In about 2016, I left the W2 world and started my own sales consultancy. I’m passionate about helping early-stage tech startups build their sales teams and formalize their process. I spend a ton of time doing executive coaching on accountability culture.
I’m still walking into companies and talking to them about accountability culture after really not seeing it. That includes everything from not having firm quotas, to not dealing with “accountability dodgers”.
Jeb: Too Much Money, Not Enough Leadership
In some cases, there’s zero leadership, too much money, and people run wild. In other cases, you’ve just got a founder who is trying to put everything together. There’s an inflection point where if you don’t create some accountability, it’s a disaster. What advice do you have for a business, no matter where they fit on that spectrum, for sales leaders or executives, to shift into an accountability culture?

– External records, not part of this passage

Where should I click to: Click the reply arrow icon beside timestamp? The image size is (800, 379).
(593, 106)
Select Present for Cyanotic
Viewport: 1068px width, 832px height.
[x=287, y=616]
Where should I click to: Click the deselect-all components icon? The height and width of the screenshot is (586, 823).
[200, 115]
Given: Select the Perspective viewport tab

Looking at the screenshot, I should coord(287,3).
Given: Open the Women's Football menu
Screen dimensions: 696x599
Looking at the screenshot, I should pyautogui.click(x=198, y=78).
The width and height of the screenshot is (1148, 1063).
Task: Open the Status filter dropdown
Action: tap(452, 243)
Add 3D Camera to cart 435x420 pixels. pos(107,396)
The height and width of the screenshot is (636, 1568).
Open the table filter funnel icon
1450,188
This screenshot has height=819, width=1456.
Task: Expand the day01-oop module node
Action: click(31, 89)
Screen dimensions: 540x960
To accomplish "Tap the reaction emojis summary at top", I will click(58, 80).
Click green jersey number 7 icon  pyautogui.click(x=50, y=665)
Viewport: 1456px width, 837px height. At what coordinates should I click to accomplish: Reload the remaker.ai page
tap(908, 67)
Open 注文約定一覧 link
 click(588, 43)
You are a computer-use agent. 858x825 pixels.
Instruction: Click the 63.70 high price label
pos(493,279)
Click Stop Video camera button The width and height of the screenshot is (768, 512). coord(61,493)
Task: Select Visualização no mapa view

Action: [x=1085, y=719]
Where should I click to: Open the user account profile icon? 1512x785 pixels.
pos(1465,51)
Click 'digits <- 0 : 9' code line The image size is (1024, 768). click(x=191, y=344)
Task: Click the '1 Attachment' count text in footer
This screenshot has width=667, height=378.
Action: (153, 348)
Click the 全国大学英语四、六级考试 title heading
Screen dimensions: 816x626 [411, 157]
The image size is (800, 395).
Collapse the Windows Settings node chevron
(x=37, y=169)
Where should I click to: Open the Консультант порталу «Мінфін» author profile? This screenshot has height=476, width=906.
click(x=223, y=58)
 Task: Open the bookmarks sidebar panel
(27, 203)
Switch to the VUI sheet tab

Kristie: Expectations Are The Foundation Of A Sales Accountability Culture
It starts with setting expectations and putting those in writing. In the middle of this pandemic, it’s more important than ever. There’s more uncertainty than ever before, which also means that sales reps need accountability more than ever before. They need to understand: “What will cause me to lose my job?” Everybody’s worried about that.
They need to understand the circumstances around that. A sales accountability culture starts during the interview process. During the interview process, I’m already starting to set expectations just by the behavioral-based interview questions that I’m asking to ensure that people will walk their talk and that people will fall on the sword when they need to.
During the start of COVID-19, I went back to all of my clients and former clients and wrote a little how-to menu and said, “You have to create accountability around the work schedule because the work schedule is not eight-to-five anymore. You have to understand what you can expect from them, even from a work schedule standpoint.” Also, expectations are a two-way street.
Expectations Are a Two Way Street
As a leader, I can’t just sit down with you and say, “Here are my expectations, let’s negotiate them and put them in writing.” I also need to say, “Here’s what you can expect from me.” And then, at the end of our expectations meeting, I ask, “What do you want me to do if you don’t hold up your end of the bargain?” I let them set their own consequences.
Why would I wait until it’s gone south on me, just to go back to fix it in a way that may not work for the rep? I hear everything from, “I need a gentle reminder,” to, “I need you to take me out to lunch, clearly something’s going on and I need some one-on-one attention.”
I hear a lot of different answers to that question, but I write those down on the document, too. And so it’s so much easier for me to go to a rep who’s not walking their talk and say, “We had this conversation and this is what we discussed. This is what you told me to do if you weren’t holding yourself accountable.